Financial markets are shifting their expectations about Federal Reserve policy, with traders now wagering that interest rates will climb in the first half of 2027 rather than fall this year. This change comes after the central bank maintained its current borrowing costs unchanged during its April 28-29 meeting, marking the third consecutive session without a rate adjustment.
According to CME Group data tracking futures contracts tied to Fed policy decisions, market participants now see approximately a 55% probability of a rate increase by April 2027. This represents a significant jump from the roughly 20% chance traders were pricing in before the Fed’s latest announcement.

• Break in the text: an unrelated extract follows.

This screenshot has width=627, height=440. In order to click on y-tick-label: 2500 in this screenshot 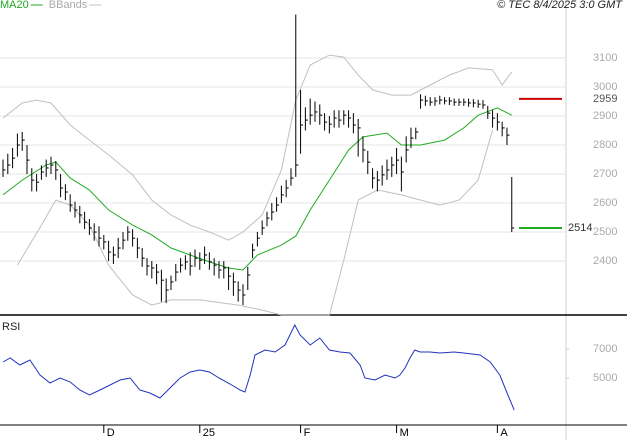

The central bank maintained its benchmark rate within the 3.50%-3.75% range during the recent two-day meeting. However, the decision faced opposition from three regional Fed presidents who disagreed with the institution’s current policy direction.
Cleveland Fed President Beth Hammack, Minneapolis Fed President Neel Kashkari, and Dallas Fed President Lorie Logan all voted against maintaining what’s known as an “easing bias” in the Fed’s official communications. These officials believe the central bank should stop indicating that rate reductions are the most likely next policy move.
Despite keeping the dovish language in its post-meeting statement, Fed Chair Jerome Powell indicated that modifications to this messaging could potentially occur as early as the June meeting.
Market sentiment shifted dramatically on Wednesday when oil prices surged amid concerns about potential extended U.S. restrictions on Iranian shipping routes. This development led traders to nearly eliminate expectations for rate cuts this year while simultaneously introducing small wagers on rate increases.
Wednesday’s meeting marked Powell’s final session as Fed chair, concluding his tenure amid regular criticism from President Donald Trump regarding his reluctance to lower borrowing costs. Trump has consistently advocated for reduced interest rates throughout Powell’s leadership.
The president has nominated Kevin Warsh to replace Powell beginning May 15, with expectations that Warsh will implement rate reductions. However, Warsh has publicly stated he made no commitments to Trump regarding future policy decisions.
Meanwhile, Fed Governor Stephen Miran, Trump’s other appointee during his current term, voted in favor of a rate cut at Wednesday’s meeting. This continues Miran’s consistent pattern of supporting lower rates at every meeting since he assumed his position in September.